Several hours later a man called and asked if I was David Sedaris. “Me and a bunch of friends bought you a present and want to come over and give it to you.”
I said it wasn’t a good time and suggested he call me back tomorrow. How dumb is that?
January 7, 1998
New York
I went to deliver Helen her chicken cutlets and she sang “I Got You, Babe” in honor of Sonny Bono, who died two days ago in a skiing accident. “I like that Chastity,” she said. “And her father was very understanding when she tolt him she was lesbian.” I stayed for an hour and she recounted the various fights she’s had this week. “I’m not a troublemaker. I just stay out of it now.” Before I left, she gave me another pantsuit to give to Amy, one with a studded top. It’s hard to imagine Helen in it, but she swears she used to wear it to church. “The monsignor said, ‘Hey, hotshot, where’s your horse?’ I tolt him it was in the garage. Ha! You laugh, but that’s what I tolt him.”
January 20, 1998
New York
The woman below us, Franny, died last night, a few months shy of her 106th birthday. Helen told me about it and said, “My mother died when she was forty-six! I remember asking her, ‘Hey, Ma, what are you going to give me for my birthday?’ She said, ‘I’ll give you something you’ll never forget.’ And she did. She died.”

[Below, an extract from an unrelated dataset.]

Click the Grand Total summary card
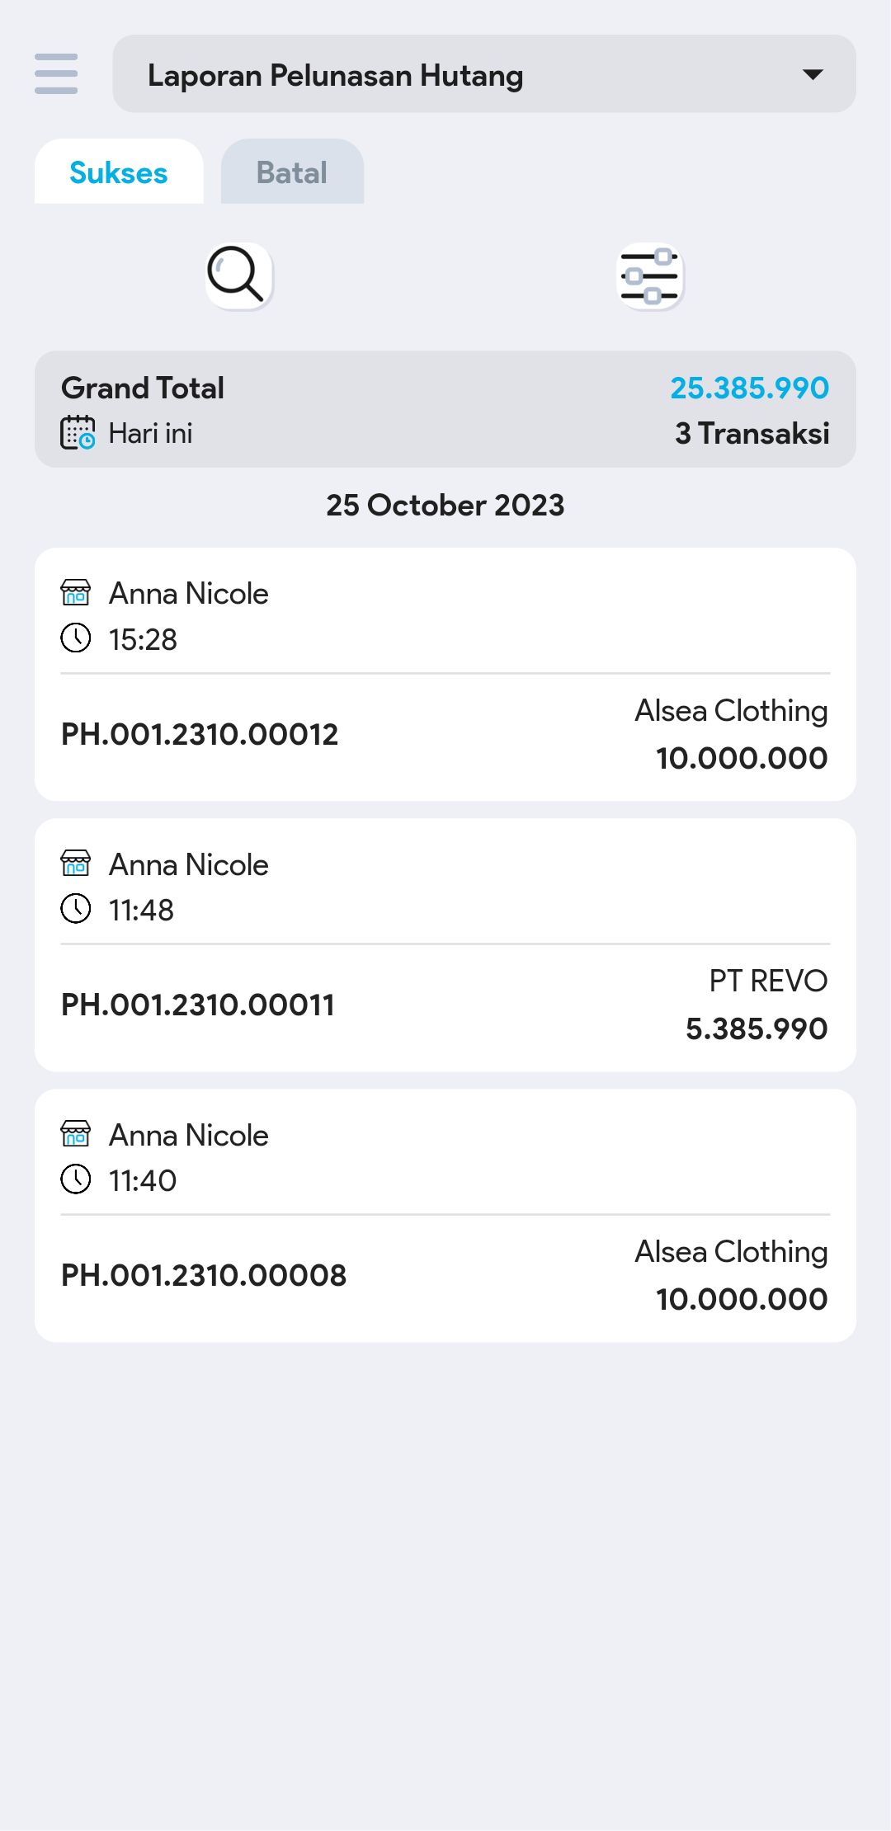Screen dimensions: 891x1831 (x=446, y=409)
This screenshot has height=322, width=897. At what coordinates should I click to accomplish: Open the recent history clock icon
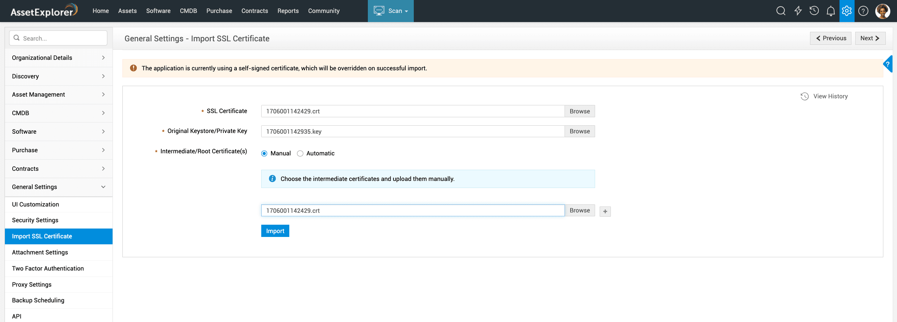[x=814, y=11]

That Helen. Everything has to be about her.
January 21, 1998
New York
I called my agent Don to discuss the Little, Brown situation and he began by talking about Mary Todd Lincoln. Then he moved to Abe Lincoln and then to FDR. The mention of Bill Clinton heartened me, as we were finally moving into the present decade, but then he went back to Collier’s magazine before finally saying it’s best to just sit tight and let Little, Brown make the next move.
January 24, 1998
New York
I listened to a lot of talk radio today. The president is caught up in a sex scandal that could ruin him if it’s proven he encouraged the young woman to lie to the grand jury or whoever it was who needed to be lied to. One station offered a prize to whoever could give the scandal the best name. I’m sick of attaching the suffix -gate to everything, though it’s hard to sneeze at either Fornigate or Tailgate, the top two contenders. Who knows what will come of it.
January 26, 1998
New York
While straight men watched the Super Bowl on NBC, the other networks fought it out for the women and homosexuals. Funny Girl was on channel 9, and the Bette Midler remake of Gypsy played on channel 2. Meanwhile, channel 13’s Nature special was devoted to cats. Hugh and I switched back and forth from musical to musical to the mother calico teaching her young to hunt. It’s a lesson that Dennis, our cat, apparently slept through.
February 10, 1998
New York
Helen called me over to rub some Tiger Balm into her back. Our mutual neighbor Joe had offered to do it, but she turned him away, saying she didn’t want to
get raped. “I’m not into that,” she told me. “Especially in my own bed.” The other night she confided that her real name is Elena, and that her childhood nickname was Rocky because she got into so many fights. She sent me home with some spaghetti sauce that had chunks of chicken breast in it. Hugh threw it in the garbage, just as he threw away the veal she gave me the day before yesterday.
February 13, 1998
New York
A German publisher has offered a nice advance for Naked and Don thinks we should take it. “That’s what the Japs coughed up,” he said.
February 15, 1998
New York
Helen called at eight a.m. and then again three hours later. “Get over here. I made you the chicken with the potatoes and peas.” I went and she told me about her latest fight with the deli on Spring and Sullivan. Their delivery boy is deaf and Helen’s accusing him of stealing her pen. It seems a simple enough mistake. The kid probably used it and then accidentally stuck it in his pocket. I think of how confused he must have been when Helen lunged at him, demanding it back. She later called the deli, saying, “That freak ain’t allowed in my house no more. He wants a tip? Let him keep the fucking pen!”
She accuses the Grand Union deliverymen of stealing canned goods from her order and selling them on the street. That’s how paranoid she’s gotten.